Wireless LAN nodes have rapidly overtaken wired ports in many enterprises. Wireless technology presents some unique security considerations, however, so a company must ensure its enterprise WLANs is fully secure.
An important first step to WLAN security is to establish clear employee wireless use policies and security protocols. Where appropriate, limit access on specific devices (such as handheld devices used in a factory or warehouse) so that users can only access specific applications or websites. If you operate in a bring-your-own-device environment (BYOD), there should be clear usage guidelines as well, to ensure employees do not create vulnerabilities.
Have a guest network policy in place, too. Your warehouse probably doesn’t need a guest WLAN, but nearby offices might, so have rules about the type of limits that will be placed on guest access and which capabilities to provide for visiting contractors, consultants, or others who may need to access printers or servers on the enterprise WLAN while on the premises.
Conduct a site survey to catalog all of your wireless access points, clients, and other equipment. You may be surprised at what you find, including rogue networks set up by well-meaning employees to extend access without permission, unauthorized workstations, and equipment that doesn’t belong to you. You’ll also find neighboring networks and equipment that you should accommodate by avoiding cross-channel interference and avoid false intrusion alerts due to neighboring networks.
Implement Proper Security
It can be easy to eavesdrop on enterprise WLAN traffic, and hackers could use the network as a launchpad to attack other networks, steal bandwidth, obtain data or passwords, or transmit false data. You can reduce these risks by implementing some standard security protocols.
Segment user traffic so that guests and employees are divided between different sets of firewall rules using a virtual controller. Even office applications could be segmented from warehouse or factory floor users. In addition, make sure the physical network infrastructure is out of reach of the public and is protected from unauthorized access. Also, limit signal strength so your WLAN doesn’t extend outside of your facility.

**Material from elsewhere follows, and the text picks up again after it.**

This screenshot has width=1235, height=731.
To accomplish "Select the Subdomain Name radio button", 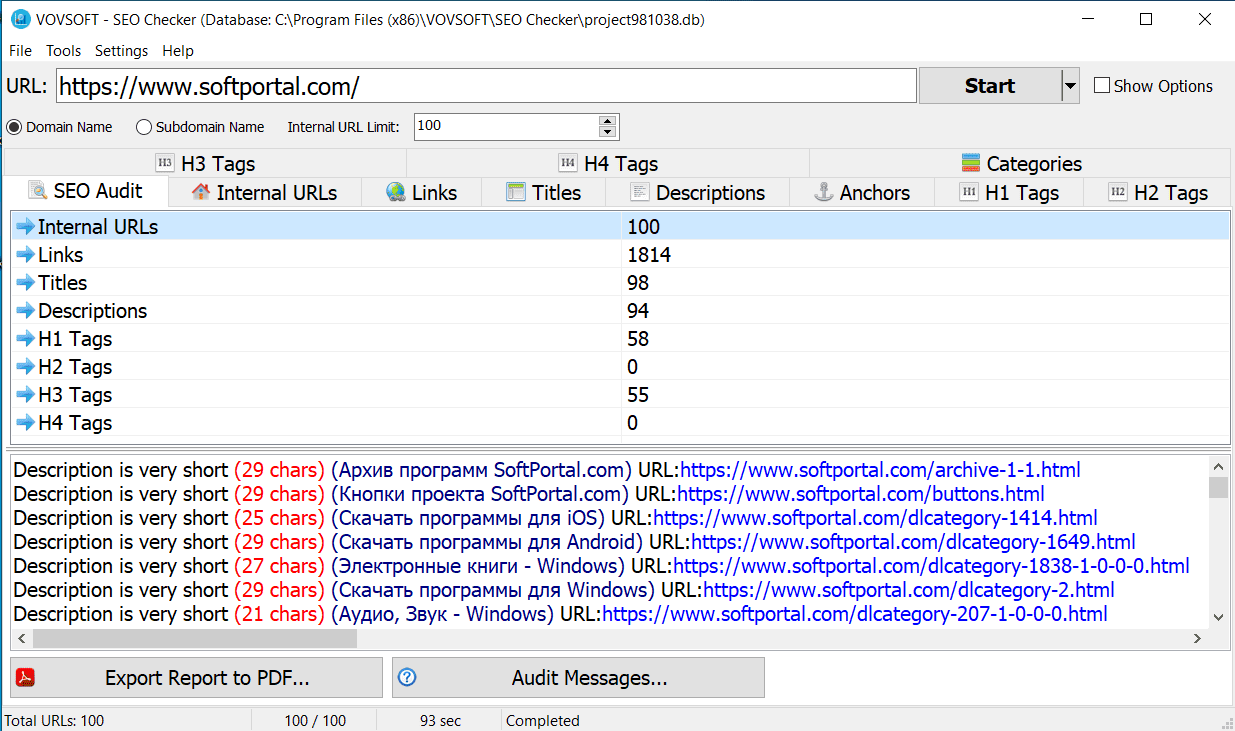I will click(144, 127).
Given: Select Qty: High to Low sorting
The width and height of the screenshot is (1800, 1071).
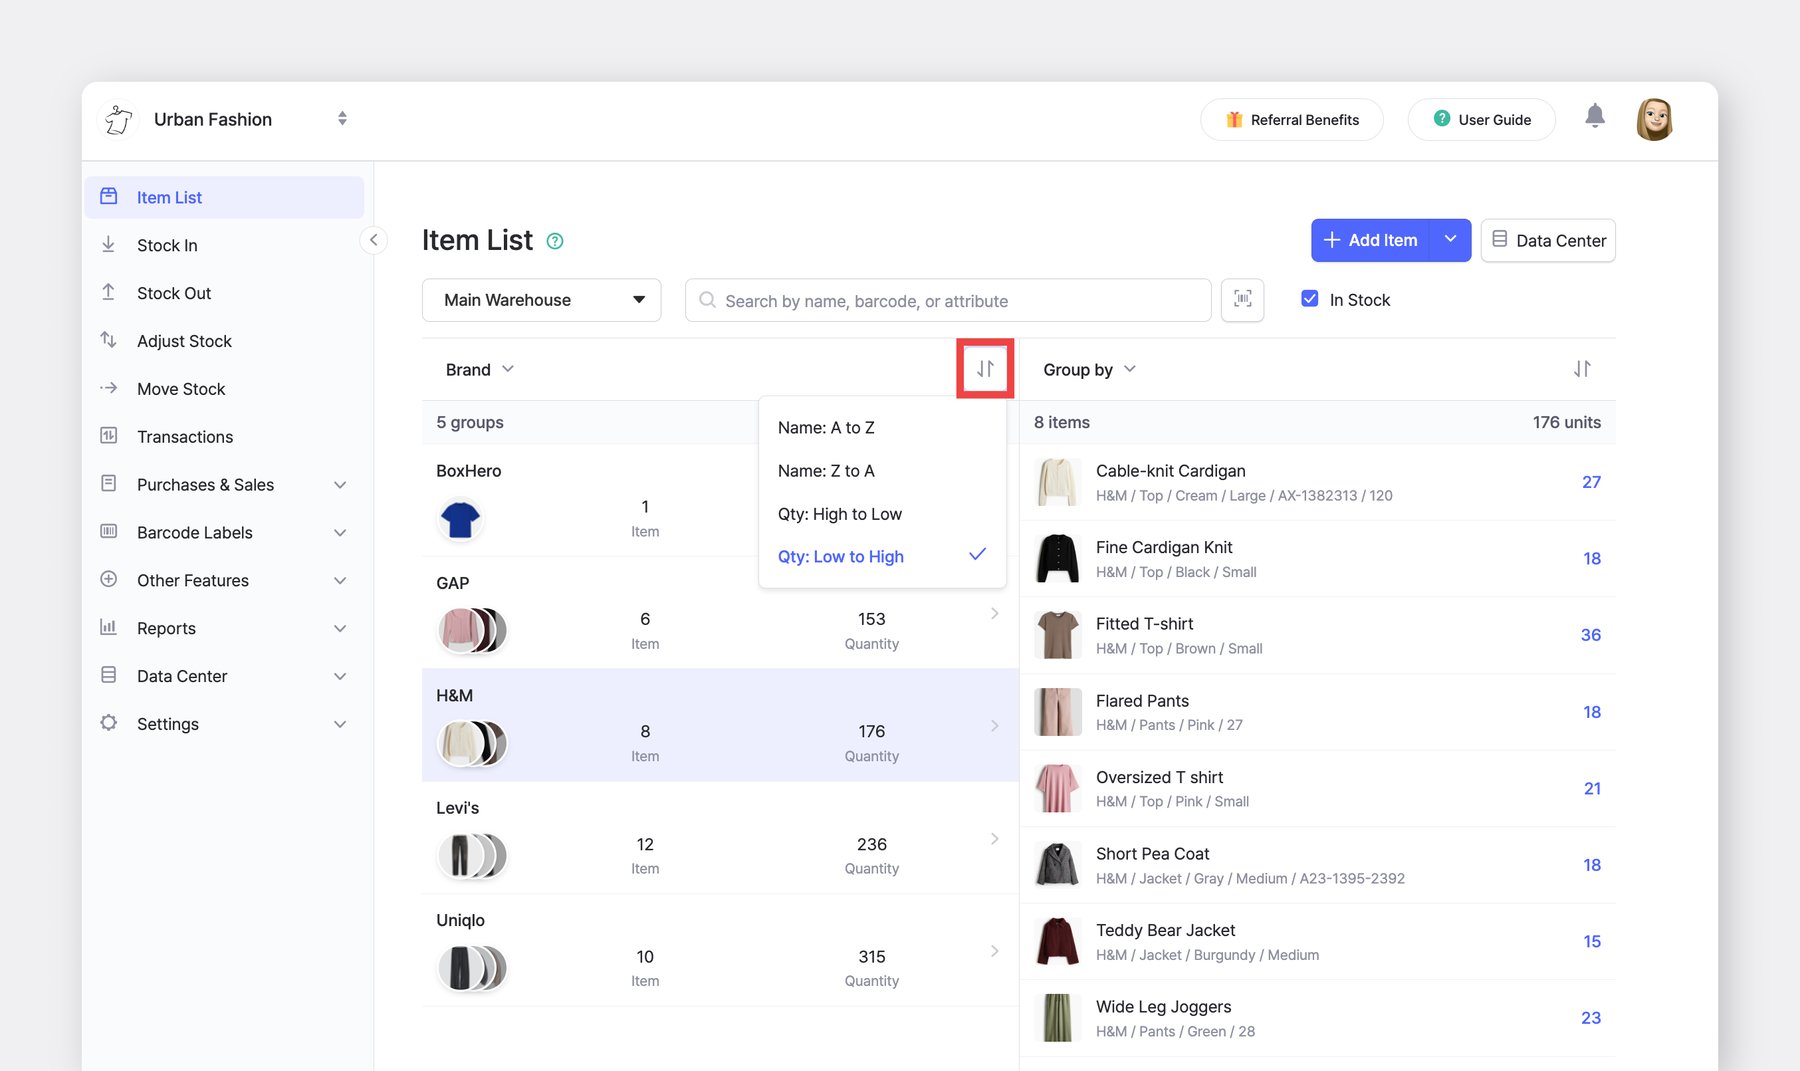Looking at the screenshot, I should [839, 514].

Use 802.11 security authentication and encryption as a first line of defense. In addition, 802.1X and Wi-Fi Protected Access (WPA)/WPA2 technologies will provide additional enterprise WLAN protection. Be sure to use WPA2 in enterprise mode, which will require setting up a RADIUS server or service for 802.1X authentication, and change your global Wi-Fi passwords often.
Place wireless access points outside the network firewall. Be sure to password protect both applications and mobile devices in case an unauthorized party gains access to the mobile hardware.

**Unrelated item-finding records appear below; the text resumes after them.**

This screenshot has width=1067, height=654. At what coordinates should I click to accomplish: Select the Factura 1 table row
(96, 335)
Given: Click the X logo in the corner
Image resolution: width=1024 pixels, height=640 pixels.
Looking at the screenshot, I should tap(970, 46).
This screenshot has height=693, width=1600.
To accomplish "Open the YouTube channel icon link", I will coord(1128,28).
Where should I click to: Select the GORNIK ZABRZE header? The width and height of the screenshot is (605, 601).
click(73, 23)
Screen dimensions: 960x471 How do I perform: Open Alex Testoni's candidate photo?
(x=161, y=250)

You can utilize a wireless or mobile virtual private network (VPN) to connect the enterprise WLAN to the network. However, VPN tunnels are bound to IP addresses, which change when users are roaming between access points. A wireless gateway can provide tunnel persistence under this configuration.
Use a centralized wireless LAN management tool to help better improve visibility into network operations, troubleshoot problems, and commission new assets. These can be on-site systems or cloud-based like the new Zebra Azara solution. In the later case, the system can be used to manage enterprise WLANs at different facilities from a single location.

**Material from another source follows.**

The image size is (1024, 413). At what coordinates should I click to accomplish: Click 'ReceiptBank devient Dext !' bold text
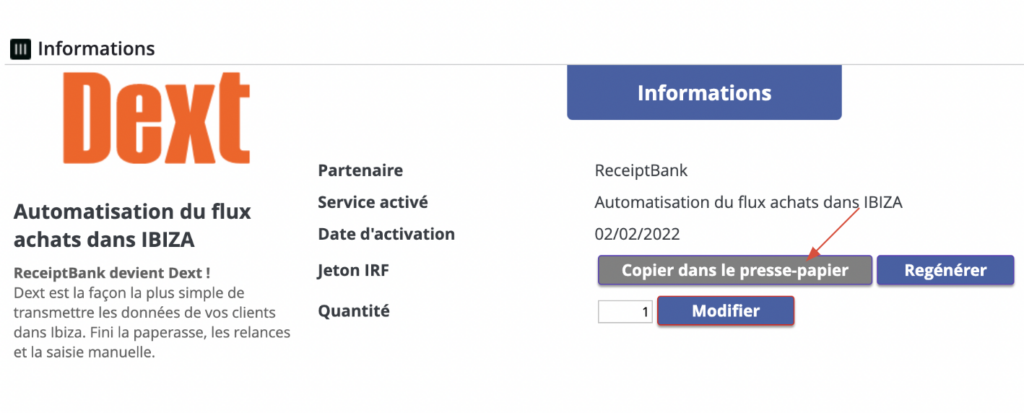(112, 273)
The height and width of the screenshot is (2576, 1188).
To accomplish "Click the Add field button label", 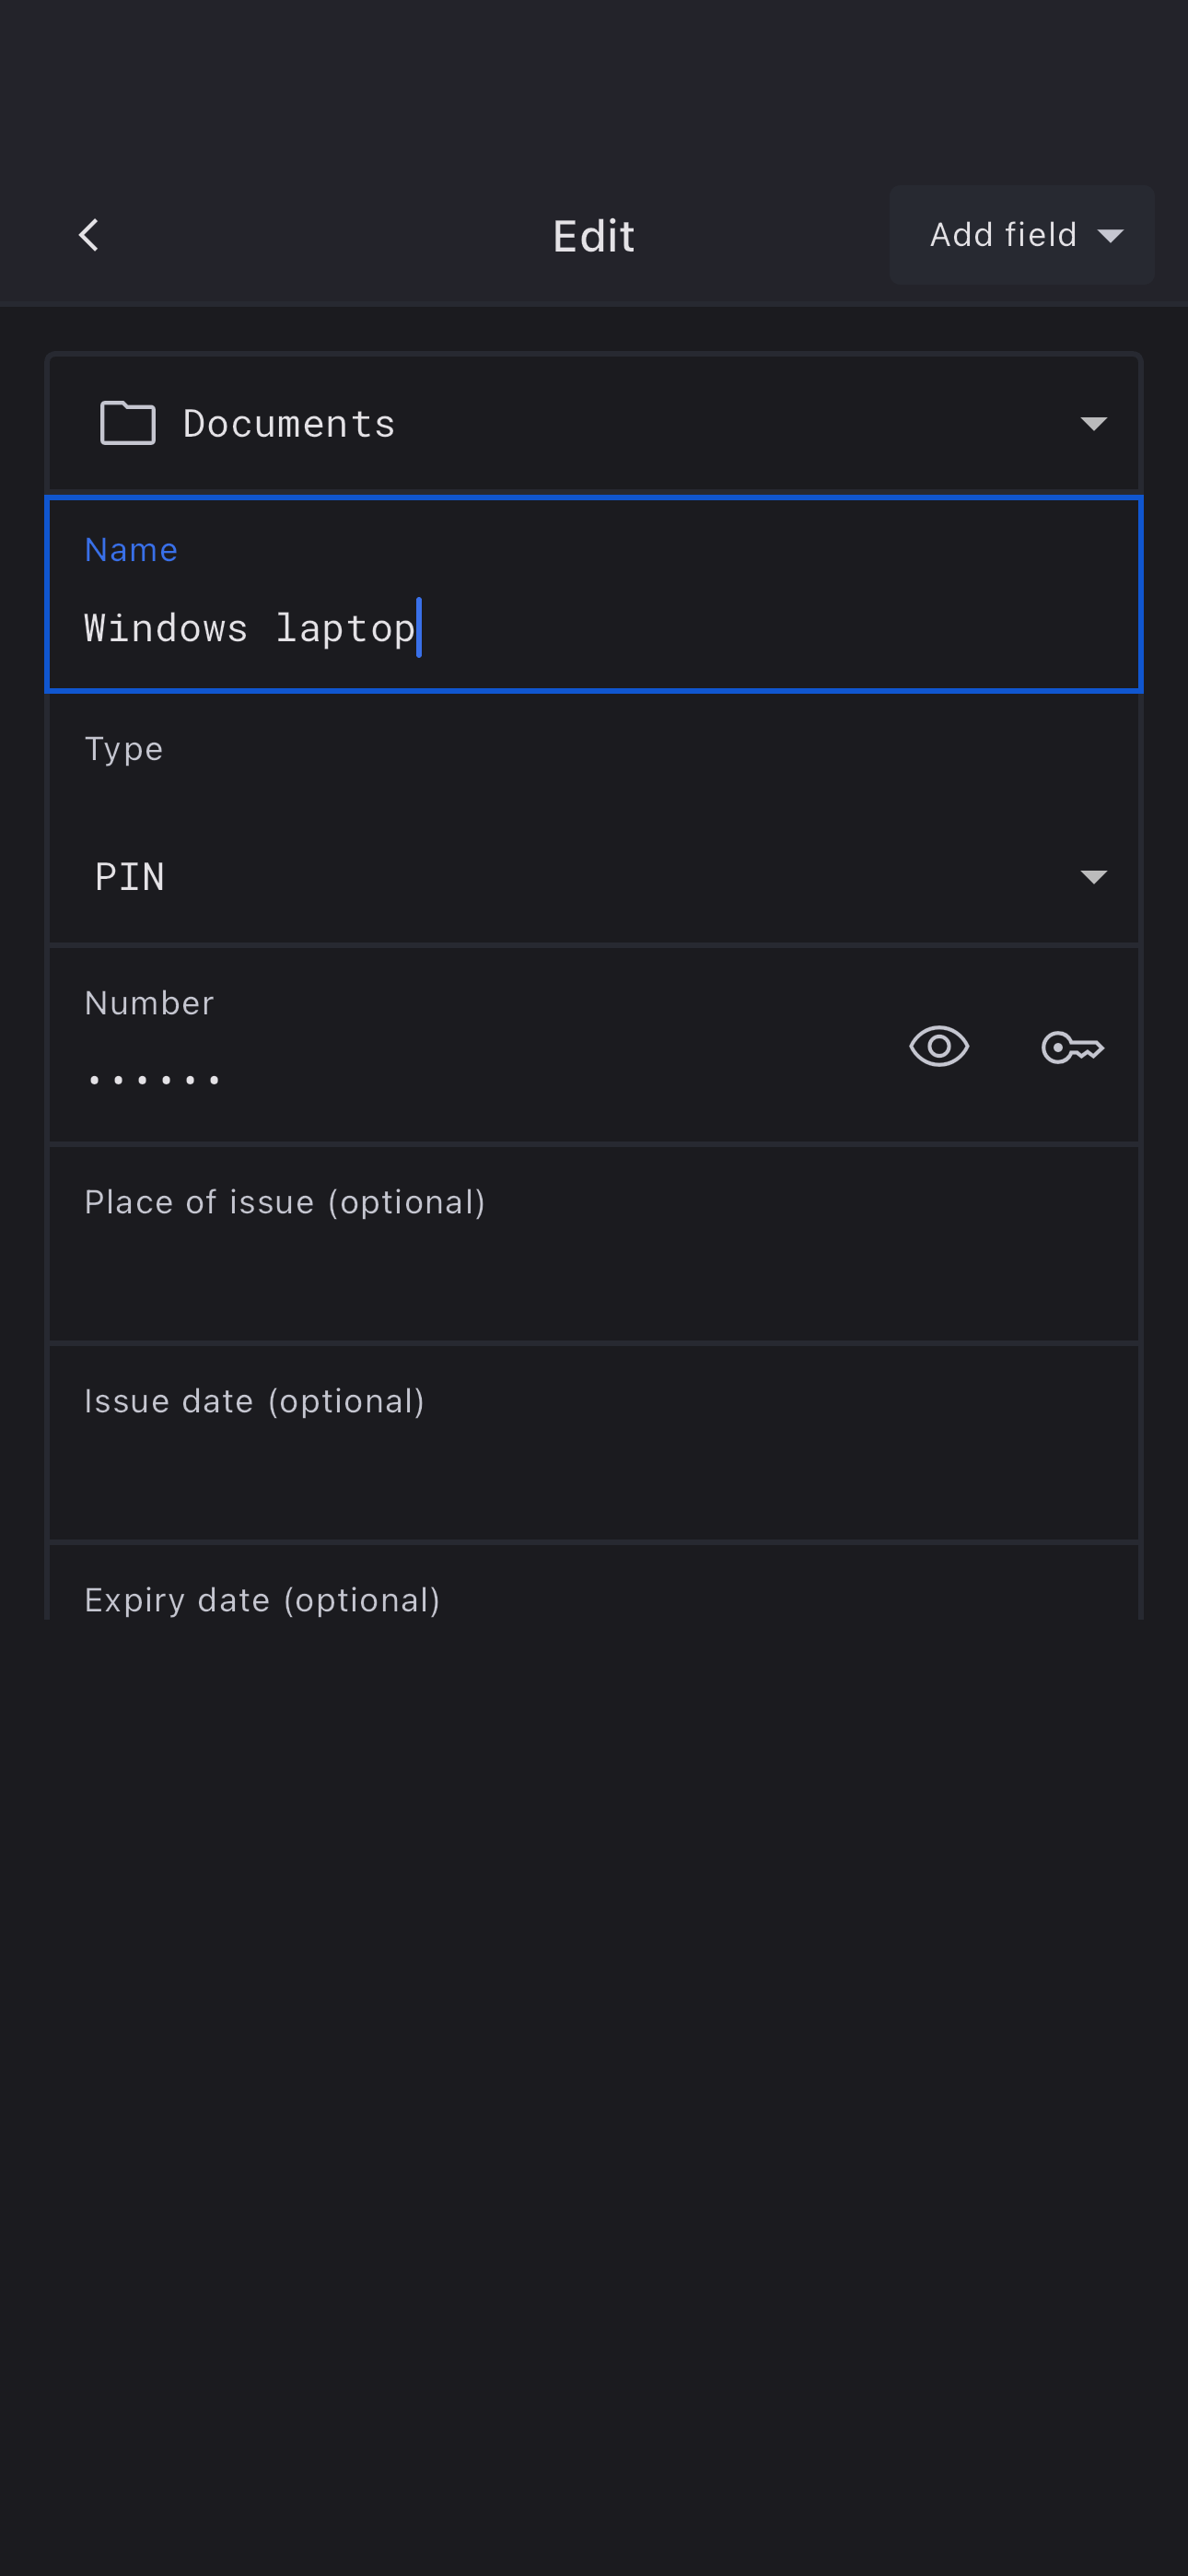I will (x=1002, y=235).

Intrusion detection monitoring software can help analyze enterprise WLAN activity. You may require separate tools to detect attacks originating from the WLAN.
Likewise, mobile device management (MDM) software can also improve security. MDM tools are generally used to troubleshoot and provision mobile hardware, but they also provide the ability to quarantine devices that may include unauthorized software. They can also be used to limit the types of applications employees download on the devices and allow IT to remotely lock or wipe a device that has been lost or stolen.
Enterprise WLANs present some unique security challenges, but they can be as secure as your wired infrastructure provided you take the right steps in designing the network and deploying sufficient authentication, encryption, and management tools to prevent attacks.